URG report with “show tests” option enabled and disabled are shown in figure 3 & 4.
From the figures 3 & 4 we find that URG with tests enabled helps us better in identifying those specific test cases that hit required cover bins.
Figure 3: URG (unified report generator) report with “show tests” option example
URG report without “show tests” option example:
Figure 4: URG (unified report generator) report without “show tests” option example
Figure 5 Grade Based Coverage analysis flow
Coverage grading is an option used to rank the test cases based on the number of functional coverage points hit by the individual test case. Grading option can be used to analyze and remove redundant test cases which are targeting the same functionality. Thiswill help to optimize the overall simulation time.
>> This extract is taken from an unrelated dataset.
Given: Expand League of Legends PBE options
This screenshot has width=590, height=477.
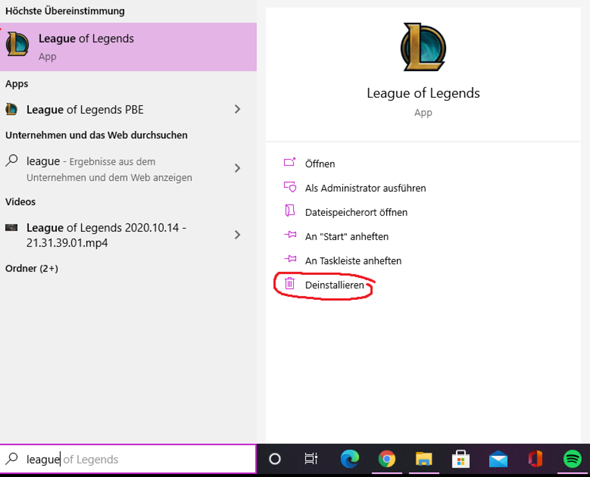Looking at the screenshot, I should pos(237,109).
Command to generate functional coverage grading in VCS is
urg -dir *.vdb -grade -metric group
Flow for the grade based coverage analysis is given in figure 5. When the -grade option is given to URG, it will grade all of the tests that are provided as input to urg. When grading is specified, the tests.html page will list the tests in three sections. The first section will list the tests in graded order, showing the incremental coverage scores for each test with respect to the tests above it in the list. The second section consists of a simple list of tests that were not used to reach the grading goal (or were not useful). In the third section, all tests will be listed in descending order of overall coverage score.
In random test environment it also helps in identifying the random seeds which provides maximum coverage. It will be a good idea to go for functional coverage grading when the verification environment and test cases are frozen and suitable functional coverage numbers are achieved. Grade report example shown in figure 6:
Note: If test bench is constantly in development and changing, using the same seed that gave you good coverage before may not do so again since the randomization may have been affected by the changes in the source code.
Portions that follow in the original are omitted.